As a result, a Kubernetes cluster, a CI/CD runner, a virtual machine, and a developer’s laptop may see different answers for the same name. Each answer will be “correct” within its own resolution path.

Before introducing split-horizon, it is useful to check:

Which network the DNS query is sent from;
Which zone should respond — public or private;

Which endpoint is expected in the response;
Whether the private zone is associated with the required VPCs/VNets;
Whether there is a conflicting zone in the hybrid DNS setup;
Whether an internal service is accidentally using a public endpoint.

This check reduces the risk of traffic being silently routed along the wrong path. Otherwise, an internal service may use a public entry point, with different latency, unnecessary outbound traffic, different firewall/security group rules, and potential certificate and availability issues.

Split-horizon solves the problem of using consistent names, but it requires disciplined zone management and validation from different networks. Even when a client receives the correct answer, the next question remains: how long that answer will live in the cache and how quickly changes will reach clients. This is where TTL becomes important.

TTL: a trade-off between cutover speed and cache stability

TTL is the lifetime of a DNS response in cache. It does not mean that a record will “take effect at the provider in 60 seconds,” and it does not guarantee that all clients will see the new IP address at the same time. The authoritative DNS server may already be returning the new value, while a recursive resolver, the OS cache, or an application cache may still be holding the old response.

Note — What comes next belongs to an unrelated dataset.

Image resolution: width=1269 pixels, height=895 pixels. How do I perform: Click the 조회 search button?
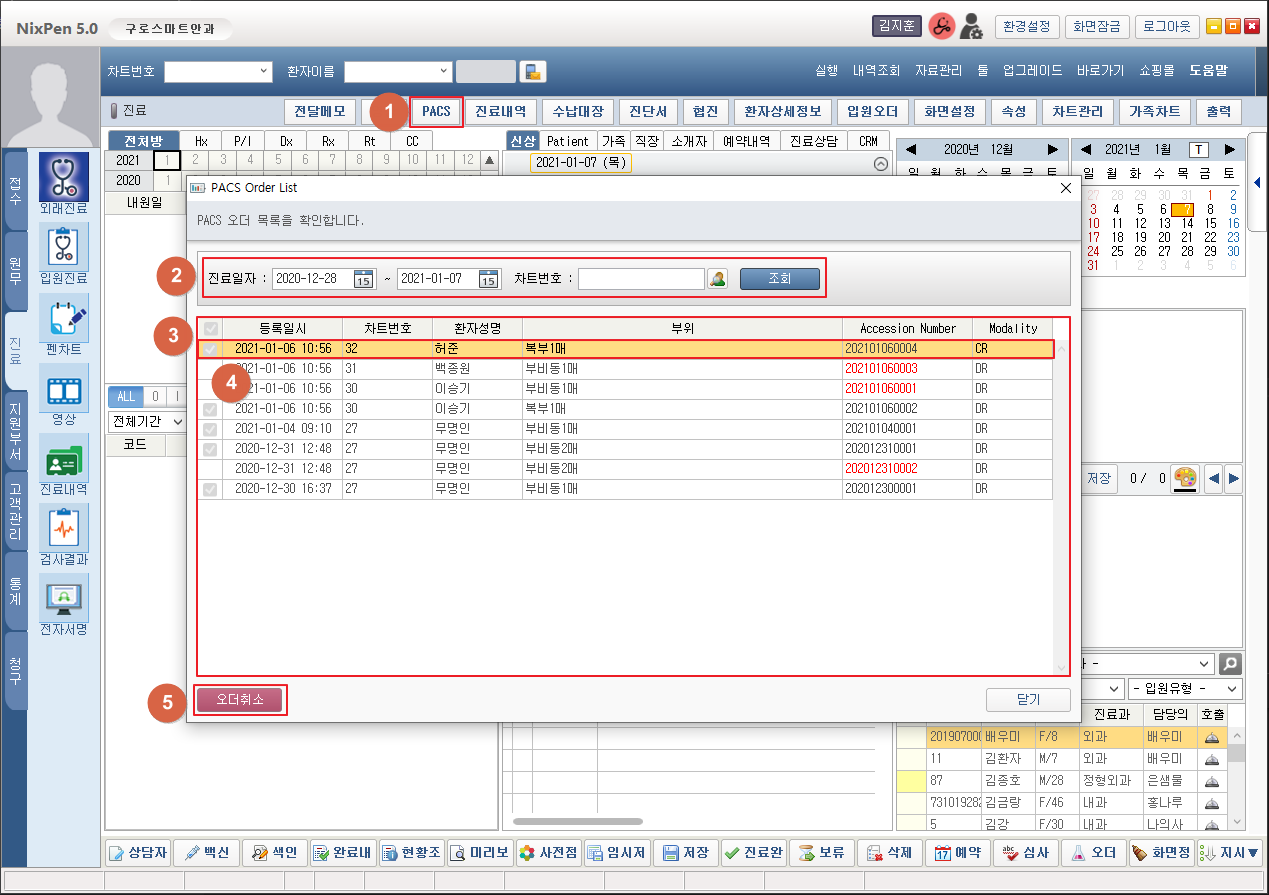click(779, 279)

A simple example: api.example.com is being moved from one load balancer to another. If the record had been served for several hours with a TTL of 3600, lowering the TTL to 60 seconds immediately before the cutover will not force existing caches to forget the old address. They have already received a response with a one-hour lifetime and, if they behave correctly, will continue to use it until the TTL expires.

How to choose a TTL

A TTL should not be chosen on the assumption that “lower is better.” A low TTL helps compliant clients evict stale responses faster, but it increases the number of DNS queries and reliance on resolvers. A high TTL reduces noise and load, but makes changes take effect more slowly.

TTL	Where it is appropriate	Benefit	Limitation
30–60 seconds	Planned cutovers, dynamic records	Stale responses expire sooner	More DNS queries, with no guarantee of an immediate transition
300 seconds	Many application services	A balance between manageability and load	Changes still have a delay
3600+ seconds	Stable names that rarely change	Fewer queries and a more stable cache	Changes and cutovers are slow

For critical changes, the TTL should be lowered in advance. A proper plan is to first reduce the TTL, wait for the old higher TTL to expire, then change the record and verify name resolution from the required VPCs/VNets, hybrid networks, and external locations. After the change has stabilized, you can restore a higher TTL for normal operation.

A high TTL is useful when a record is stable. It reduces DNS load, reduces external dependencies for repeat requests, and makes client behavior less noisy. A short TTL is therefore not a universal improvement, but a tool for records that genuinely need to be managed quickly.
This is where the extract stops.